A "3-click" presentation is where a full tool is used. This type of tool, whether locally developed or provided by a third-party vendor, has a "pallet" of the measures and dimensions from the Analysis Services system. It looks similar to the Business Intelligence Development Studio but is for presentation, not design. This is normally reserved for the highest levels of management because it provides a great deal of strategic value and takes a higher level of training to use properly.
In all of these presentations, developers can access the data using an application programming interface (API). Query languages are available for cube presentation called multidimensional expressions (MDXs) and for data exploration called data mining expressions (DMXs).
You can access an Analysis Services application using an XML implementation called XML for Analysis (XMLA), manage the server using analysis management objects (AMO), and code stored procedures for it using the Common Language Runtime (CLR). As an aside, Microsoft Office products such as Excel also hook into Analysis Services 2005.
The list of features and concepts go much further, but this overview explains what you will need to consider as you prepare to manage it. I explain more about that part of the process in the next section.

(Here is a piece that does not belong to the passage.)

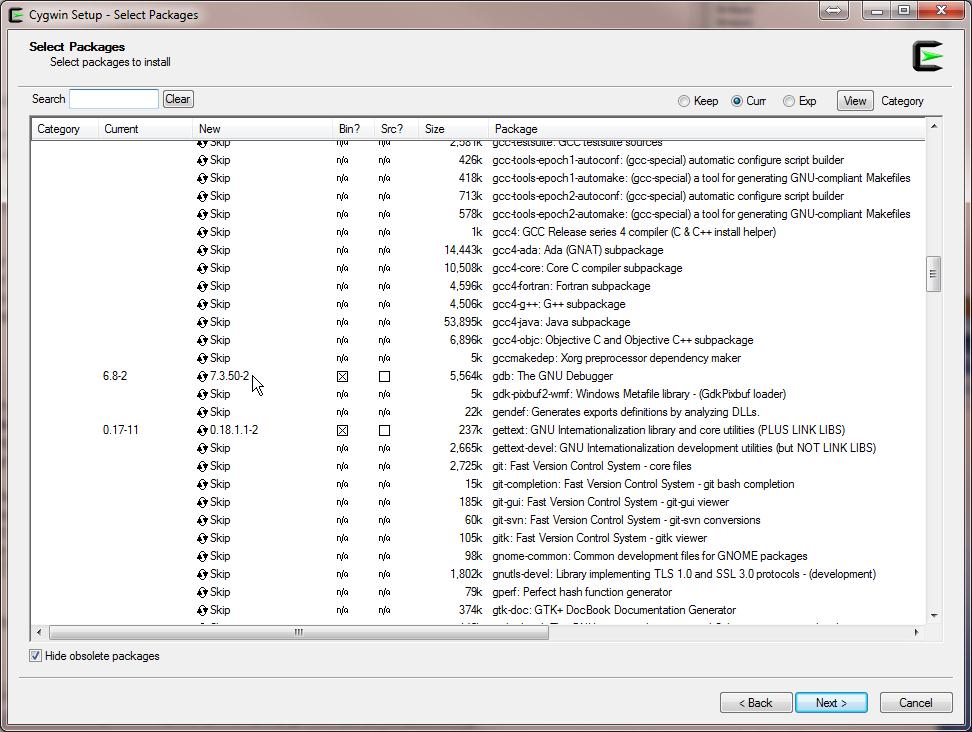Toggle Hide obsolete packages checkbox
The height and width of the screenshot is (732, 972).
pos(36,656)
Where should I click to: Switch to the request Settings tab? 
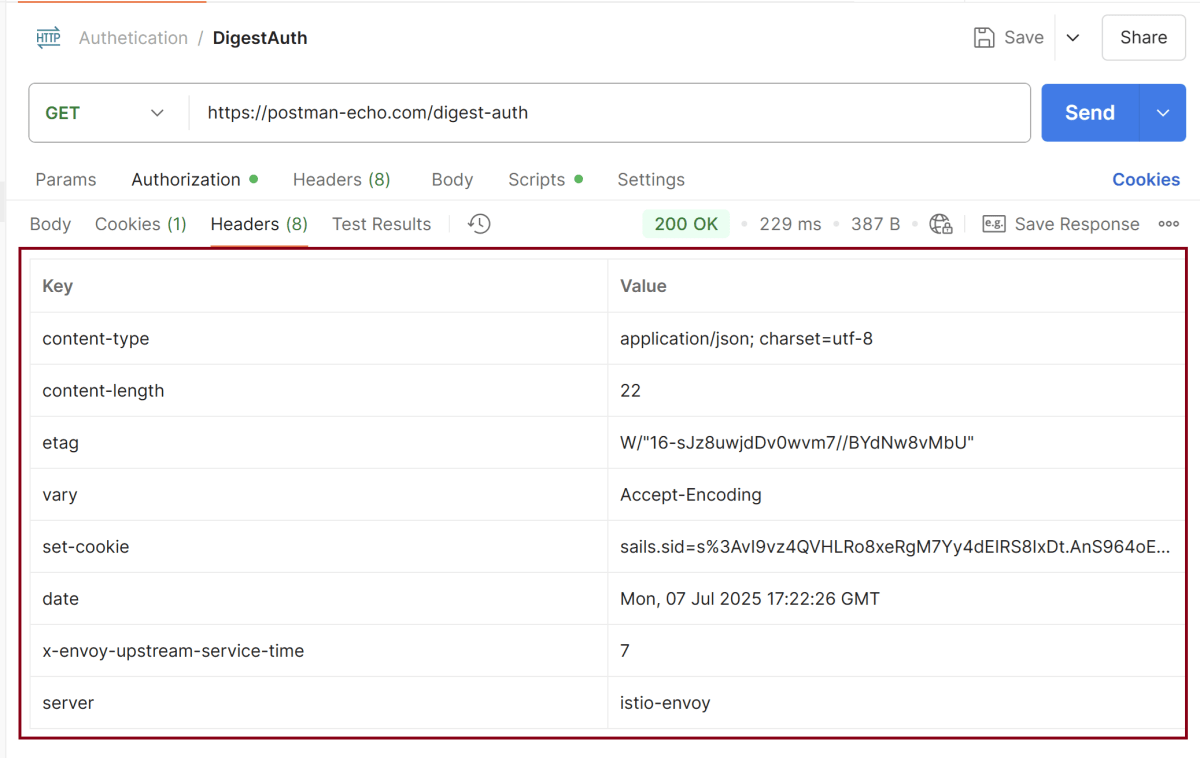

SQL Server Reporting Services
In the preceding chapter, I explained how Reporting Services works and its many uses. I mentioned briefly that it provides a great way to view the output from Analysis Services. I also mentioned in the preceding section that you can develop a 1- or 2-click report to show the data from Analysis Services.
When you create a report against Analysis Services using Report Services, one of the advantages you have is the variety of outputs you have access to. You can present or export the data to the Web using HTML applications, send it to an image, save it as a PDF file, or send it on to an Excel spreadsheet or comma-separated value (CSV) file. Using a three-step process, you can send the report to a 2-click presentation, out to a 1-click presentation on a Web site or portal, and then on to a 0-click application to other users.
Once again, you must consider all the aspects of a BI system for presentation. SQL Server Reporting Services has many wizards that can guide you through creating a report that attaches to Analysis Services, as I demonstrated in the preceding chapter. Each tool should be suited to the presentation the user needs. Reporting Services is a passive viewing method of the data because it does not allow a great deal of control during presentation. In contrast, a 3-click tool is more interactive, allowing the user to move through the data more actively. That is not to say that Reporting Services does not deserve a place in the BI presentation layer, just that it is better suited to static data than interactive mining. I have seen BI implementations grow over time to use hundreds of reports to show the data when a single data browser tool is a better choice.